▶ **Directions**
Everything in the listing below needs to be retyped exactly.

───── Source data

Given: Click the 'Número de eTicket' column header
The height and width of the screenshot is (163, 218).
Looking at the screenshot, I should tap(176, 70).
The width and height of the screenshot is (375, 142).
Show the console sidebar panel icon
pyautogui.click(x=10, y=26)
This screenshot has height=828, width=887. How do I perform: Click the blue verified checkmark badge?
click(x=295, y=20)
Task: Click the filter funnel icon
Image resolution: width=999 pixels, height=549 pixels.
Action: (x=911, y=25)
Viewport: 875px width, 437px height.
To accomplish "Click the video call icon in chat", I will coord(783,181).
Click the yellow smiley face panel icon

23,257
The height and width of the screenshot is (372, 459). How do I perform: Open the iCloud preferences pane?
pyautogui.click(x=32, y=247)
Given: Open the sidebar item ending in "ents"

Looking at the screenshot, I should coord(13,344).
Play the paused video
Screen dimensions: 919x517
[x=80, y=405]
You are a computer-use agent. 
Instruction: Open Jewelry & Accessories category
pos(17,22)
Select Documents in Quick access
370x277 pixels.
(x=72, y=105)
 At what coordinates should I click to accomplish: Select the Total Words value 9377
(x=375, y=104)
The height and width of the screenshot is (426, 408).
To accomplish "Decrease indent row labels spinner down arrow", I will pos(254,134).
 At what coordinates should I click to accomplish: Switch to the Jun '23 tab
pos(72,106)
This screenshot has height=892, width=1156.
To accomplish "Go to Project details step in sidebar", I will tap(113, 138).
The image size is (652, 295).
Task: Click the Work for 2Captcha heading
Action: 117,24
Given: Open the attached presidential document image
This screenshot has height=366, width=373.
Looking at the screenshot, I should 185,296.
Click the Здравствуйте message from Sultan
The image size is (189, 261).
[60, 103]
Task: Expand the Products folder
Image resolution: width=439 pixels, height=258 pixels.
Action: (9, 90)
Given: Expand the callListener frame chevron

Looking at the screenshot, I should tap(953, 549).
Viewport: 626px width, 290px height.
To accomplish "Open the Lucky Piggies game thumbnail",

──────────

▶ **Reply to the exercise**
Given: Click the 'Número de eTicket' column header
The height and width of the screenshot is (163, 218).
Looking at the screenshot, I should tap(176, 70).
The width and height of the screenshot is (375, 142).
Show the console sidebar panel icon
pyautogui.click(x=10, y=26)
This screenshot has height=828, width=887. How do I perform: Click the blue verified checkmark badge?
click(x=295, y=20)
Task: Click the filter funnel icon
Image resolution: width=999 pixels, height=549 pixels.
Action: (x=911, y=25)
Viewport: 875px width, 437px height.
To accomplish "Click the video call icon in chat", I will coord(783,181).
Click the yellow smiley face panel icon

23,257
The height and width of the screenshot is (372, 459). How do I perform: Open the iCloud preferences pane?
pyautogui.click(x=32, y=247)
Given: Open the sidebar item ending in "ents"

Looking at the screenshot, I should coord(13,344).
Play the paused video
Screen dimensions: 919x517
[x=80, y=405]
You are a computer-use agent. 
Instruction: Open Jewelry & Accessories category
pos(17,22)
Select Documents in Quick access
370x277 pixels.
(x=72, y=105)
 At what coordinates should I click to accomplish: Select the Total Words value 9377
(x=375, y=104)
The height and width of the screenshot is (426, 408).
To accomplish "Decrease indent row labels spinner down arrow", I will pos(254,134).
 At what coordinates should I click to accomplish: Switch to the Jun '23 tab
pos(72,106)
This screenshot has height=892, width=1156.
To accomplish "Go to Project details step in sidebar", I will tap(113, 138).
The image size is (652, 295).
Task: Click the Work for 2Captcha heading
Action: 117,24
Given: Open the attached presidential document image
This screenshot has height=366, width=373.
Looking at the screenshot, I should 185,296.
Click the Здравствуйте message from Sultan
The image size is (189, 261).
[60, 103]
Task: Expand the Products folder
Image resolution: width=439 pixels, height=258 pixels.
Action: (9, 90)
Given: Expand the callListener frame chevron

Looking at the screenshot, I should tap(953, 549).
Viewport: 626px width, 290px height.
To accomplish "Open the Lucky Piggies game thumbnail",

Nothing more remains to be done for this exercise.